Confidentiality and announcements are addressed in a separate section, stating that each party must keep confidential any information obtained during the negotiation, implementation, or operation of the joint venture, except in certain specified circumstances. It also requires prior written approval for any public announcements or press releases related to the joint venture.

 

Dispute resolution is briefly mentioned, stating that any legal proceedings concerning or arising out of the agreement will be subject to a jurisdiction clause. The document also includes provisions for notices and service, specifying the methods and timelines for delivering notices between the parties.

 

Finally, the document includes a clause stating that it does not create any legal obligations, except for certain specified clauses, and that its purpose is to set out the principles for negotiating legally definitive agreements. It is signed by the duly authorized representatives of the parties.

How to use this document?


1. Establish a joint venture company:

- Create a new jointly-owned company for the purpose of the joint venture.

- Consider alternative structures if tax and cost efficiency require it.

2. Define the activities of the joint venture:

- Focus the business on a specific field and agree on the inclusion of other technologies and products.

- Develop and approve an initial business plan.

3. Contribute to the joint venture:

- Transfer existing interests to the joint venture.

- Continue business operations until the joint venture is completed.

- Discuss the sharing of technology and licensing of trademarks and names.

4. Determine the valuation:

- Negotiate and agree on a valuation process and methodology.

- Consider appointing an independent valuer.

- Provide all necessary information for the valuation process.

- Bridge any material differences in valuations to maintain the proportionate equity relationship.

5. Secure capital and funding:

- Aim for the joint venture to be self-financing.

- Obtain additional funds from third parties.

- Support the joint venture according to the current business plan.

- Provide necessary guarantees and undertakings.

6. Establish the board and management:

- Appoint an equal number of directors from each party.

- Give equal voting rights to each party.

- Assign a chairman and deputy chairman.

- Appoint senior management positions.

7. Draft a shareholders agreement:

- Reserve certain key decisions for mutual agreement.

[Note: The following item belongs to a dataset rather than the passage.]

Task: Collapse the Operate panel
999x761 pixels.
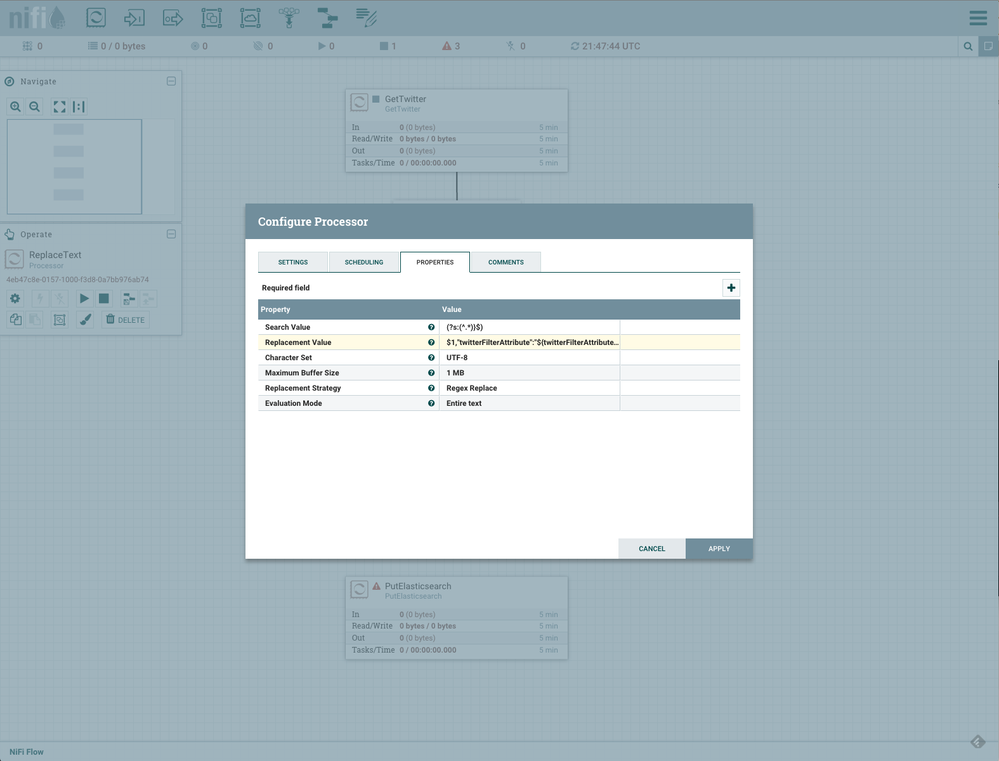Action: [x=171, y=234]
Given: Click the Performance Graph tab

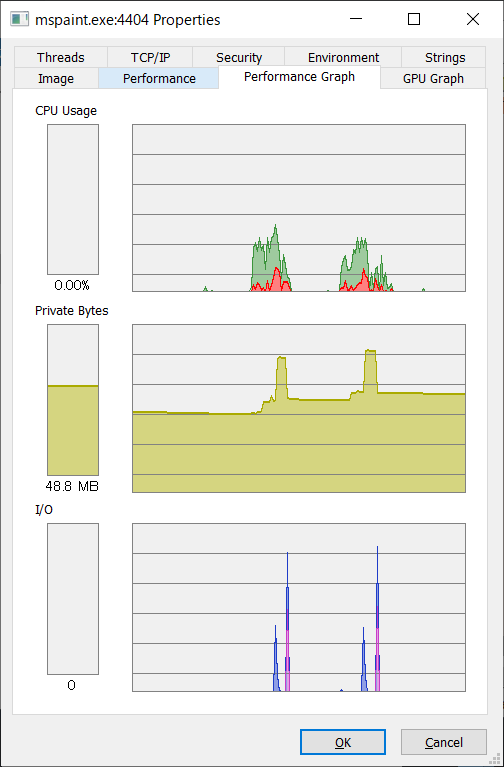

- Address dividend policy, auditors, financial year, management accounts, pre-emption rights, non-competition undertakings, and dispute resolution.

8. Obtain third-party approvals:

- Identify and obtain necessary consents or approvals.

- Seek consents of other partners and regulatory authorities.

- Obtain tax clearances if required.

9. Maintain confidentiality and control announcements:

- Keep information confidential unless required by law or for professional advice.

- Obtain written approval for public announcements or press releases.

10. Resolve disputes:

- Follow the jurisdiction clause for legal proceedings.

11. Serve notices and communicate:

- Provide written notices via email, hand delivery, or recorded delivery.

- Update contact information promptly.

12. Understand the non-binding nature of the MOU:

- Recognize that the MOU does not create legal obligations.

- Use it as a basis for negotiating legally definitive agreements.

- Seek approval from the boards of directors of the parties.

 

Note: This guidance is a summary and does not cover all details and considerations. Refer to the full document for complete information.